0

I have a service that receives tasks and upon completion it Instantiate a class named SubmitPy2neo which inherits from Thread class to insert the data to my neo4j database using py2neo in python. For each task I create a seperate thread to make things parallel and insert data faster to the neo4j database. However when things go multithreaded I get this error popping up

Exception KeyError: (u'http://graphdb_server/db/data/relationship/123123') in ignored.

Any idea how can I insert these tasks into the Graph database using py2neo in a multithreaded way ??

The multi threaded class is the following

class Send_GraphDatabase(threading.Thread):
    def __init__(self, JobNumber, whois=None, dig=None, hosts=None, extra_field=None):
        threading.Thread.__init__(self)
        self.JobNumber = JobNumber
        self.whois = whois
        self.dig = dig
        self.hosts = hosts
        self.extra_field = extra_field
    def run(self):
        gd = GraphDB_Driver(self.JobNumber,self.extra_field)
        gd.StoreRoot()
        gd.StoreURLs()
        gd.externalStoreWappalyzer()
        gd.StoreFiles()
        if self.whois: gd.StoreWhois(self.whois)
        if self.dig: gd.StoreDig(self.dig)
        if self.hosts: gd.StoreHosts(self.hosts)
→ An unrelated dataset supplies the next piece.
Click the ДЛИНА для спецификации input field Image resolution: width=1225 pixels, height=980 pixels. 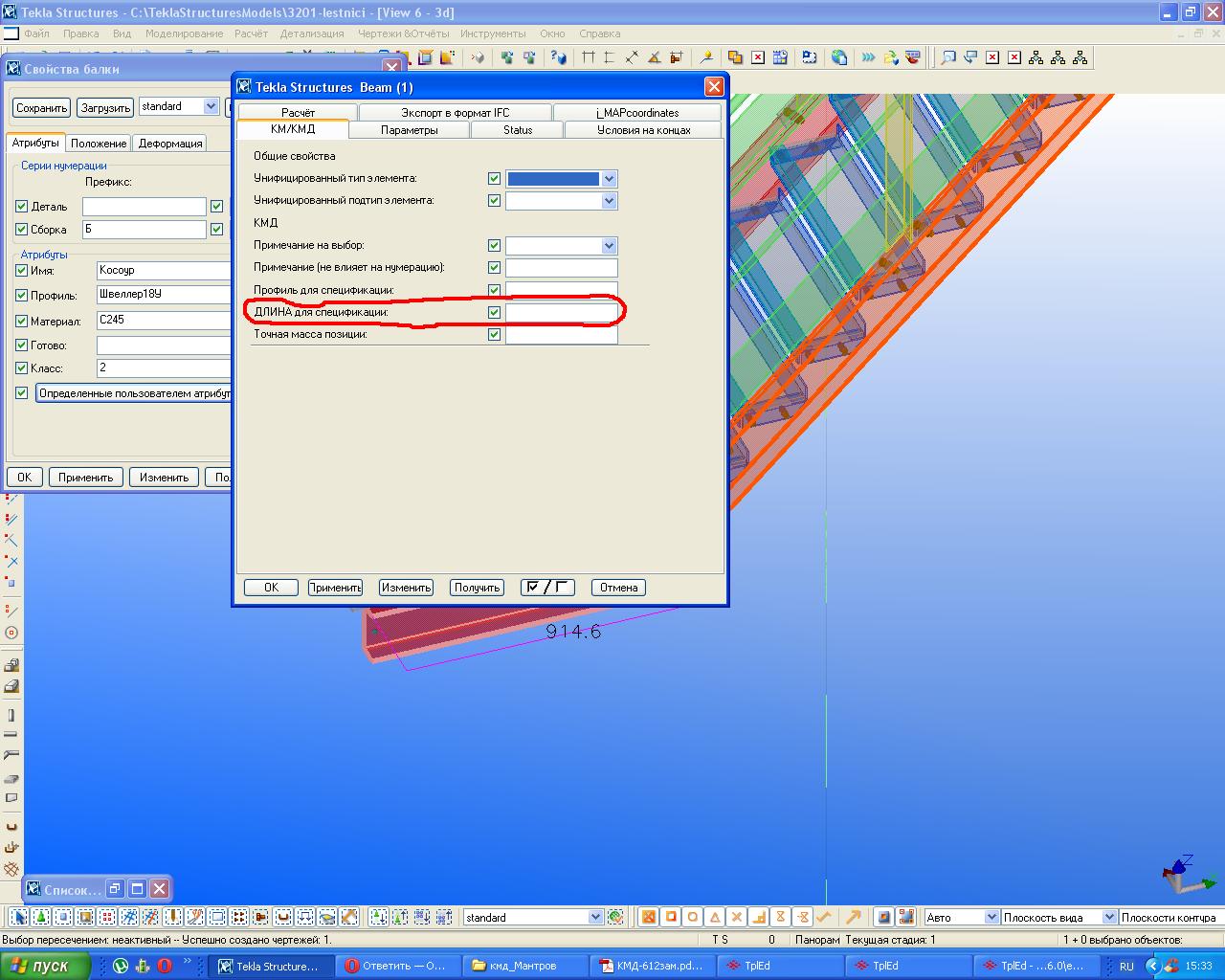561,313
Whenever a task finished I create an instance of this class and give it the job_number to submit this job to the Graph database

Inside each of the store function I do something similar to the following

n = Node("LABEL", key1=val1,key2=val2)
self.g.create(n)

r = Relationship(src, "HAS", n)
self.g.create_unique(r)

So I simply interact with the graphdb using create() to create the node and create_unique to create the relation

I.el-sayed
  • 325
  • 1
  • 5
  • 18
  • Some more details and your class would help. – Martin Preusse Jun 11 '15 at 11:51
  • that code doesn't help to understand the error. – Martin Preusse Jun 11 '15 at 12:01
  • @MartinPreusse How about now ? – I.el-sayed Jun 11 '15 at 12:55
  • What generates the JobNumber? If JobNumber is not unique, and one of your threads attempts to create a new node and relationship to it when another thread has already created a node + relationship, that would throw an error for the relationship creation as you're using `create_unique` (node creation would not throw an error as there are no uniqueness constraints). I have to say though that I don't understand what your error means by `relationship/ in ignored`. – RedCraig Jun 02 '16 at 10:52

1 Answers1

0

Not to digress, but if you are really concerned about neo4j performance, I suggest you to use raw cypher queries or gremlin. Moreover, I recommend using neo4j HTTP Rest Endpoint, since there are lot of issues in py2neo

hspandher
  • 15,934
  • 2
  • 32
  • 45